• To do: Return, exactly and in full, the lines of the records below starting at the one with "Image resolution: width=883" and ending at the one with "Click the zoom percentage field showing 100%", and no other lines.

*** Supplied material Section Begins ***

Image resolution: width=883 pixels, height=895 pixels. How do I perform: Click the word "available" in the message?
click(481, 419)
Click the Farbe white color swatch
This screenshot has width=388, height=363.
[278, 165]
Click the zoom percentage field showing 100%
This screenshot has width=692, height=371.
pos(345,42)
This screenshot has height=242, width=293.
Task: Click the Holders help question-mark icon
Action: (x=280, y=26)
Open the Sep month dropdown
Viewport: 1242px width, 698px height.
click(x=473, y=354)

*** Supplied material Section Ends ***
*** Supplied material Section Begins ***

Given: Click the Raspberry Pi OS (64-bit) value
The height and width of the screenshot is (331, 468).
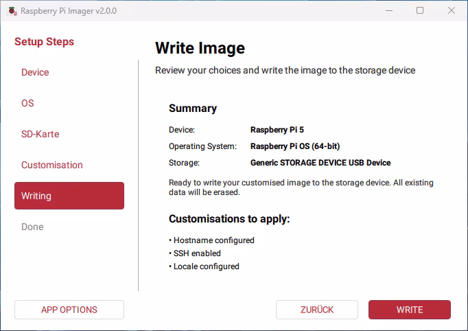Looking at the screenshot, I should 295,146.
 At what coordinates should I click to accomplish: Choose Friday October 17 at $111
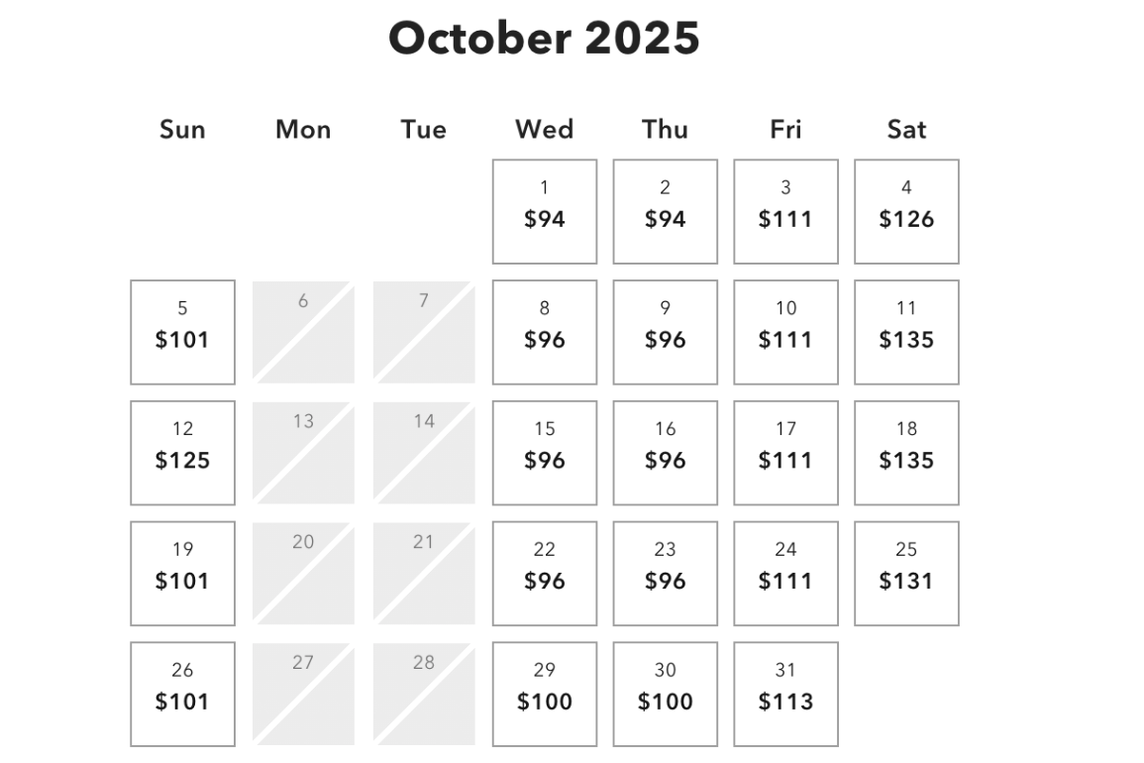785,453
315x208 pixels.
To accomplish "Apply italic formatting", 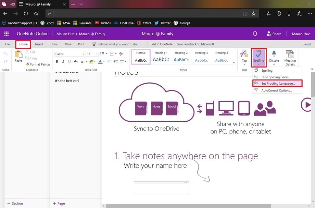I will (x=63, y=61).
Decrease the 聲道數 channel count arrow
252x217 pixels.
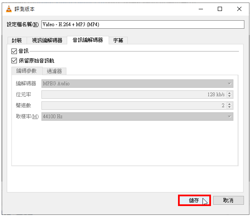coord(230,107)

*** Supplied material Section Ends ***
*** Supplied material Section Begins ***

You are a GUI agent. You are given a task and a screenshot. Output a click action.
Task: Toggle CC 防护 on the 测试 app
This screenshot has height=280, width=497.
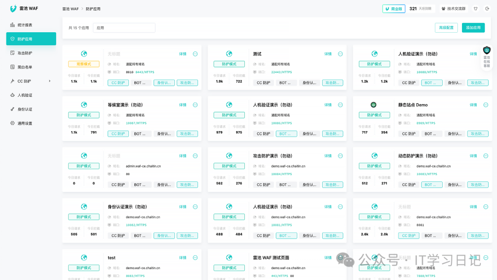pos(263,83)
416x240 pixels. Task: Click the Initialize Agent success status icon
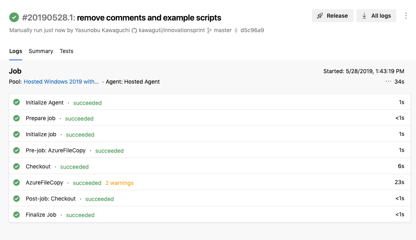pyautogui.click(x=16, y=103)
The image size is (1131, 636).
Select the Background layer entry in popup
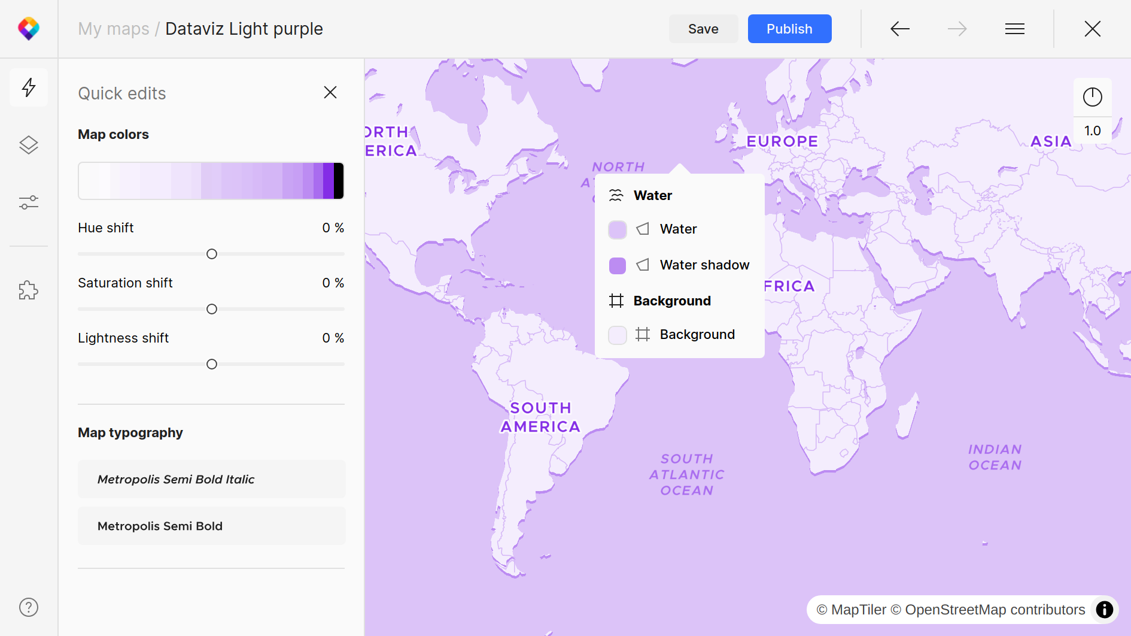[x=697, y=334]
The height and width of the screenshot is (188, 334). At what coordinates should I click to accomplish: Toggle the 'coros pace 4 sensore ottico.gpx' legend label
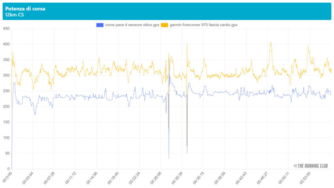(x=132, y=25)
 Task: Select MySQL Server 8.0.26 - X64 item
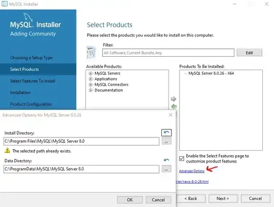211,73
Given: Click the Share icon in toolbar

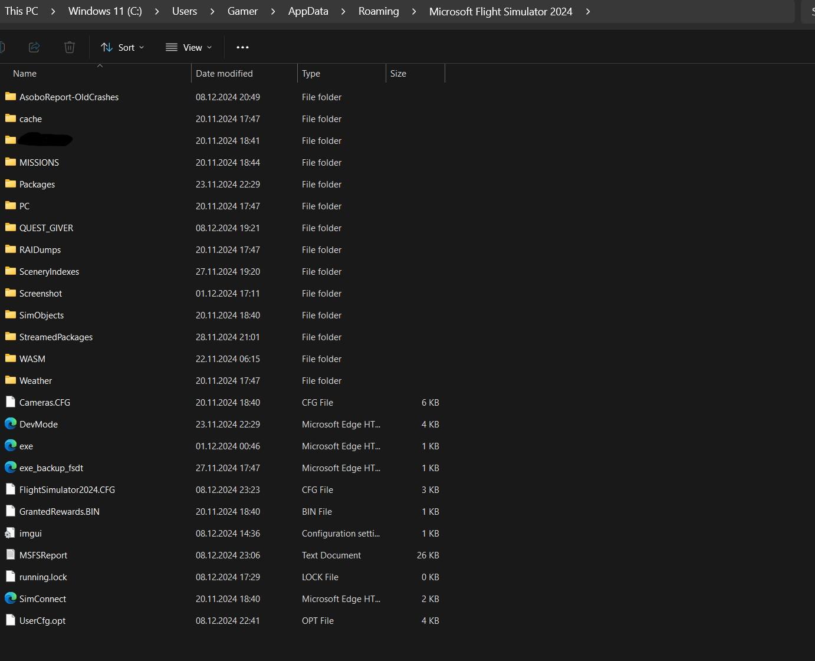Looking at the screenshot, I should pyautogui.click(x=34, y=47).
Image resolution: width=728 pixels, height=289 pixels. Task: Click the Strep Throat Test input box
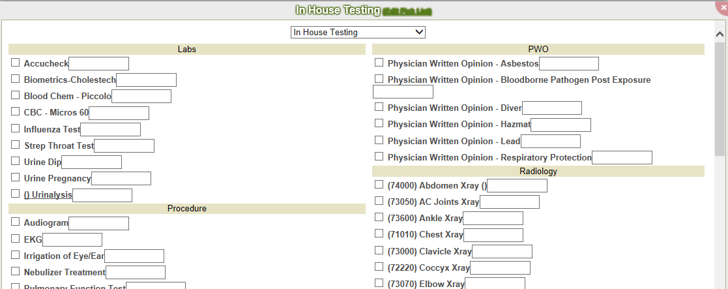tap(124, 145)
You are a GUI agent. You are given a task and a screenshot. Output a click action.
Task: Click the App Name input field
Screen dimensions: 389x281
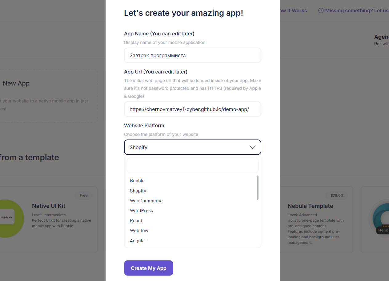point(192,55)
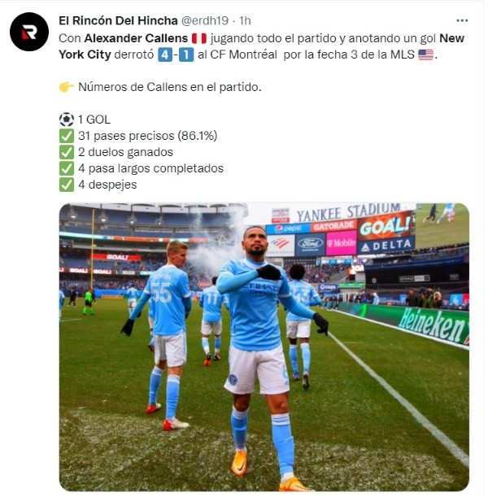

*** Supplied material Section Ends ***

• Reply:
Image resolution: width=883 pixels, height=895 pixels. How do I perform: Click the word "available" in the message?
click(481, 419)
Click the Farbe white color swatch
This screenshot has width=388, height=363.
[278, 165]
Click the zoom percentage field showing 100%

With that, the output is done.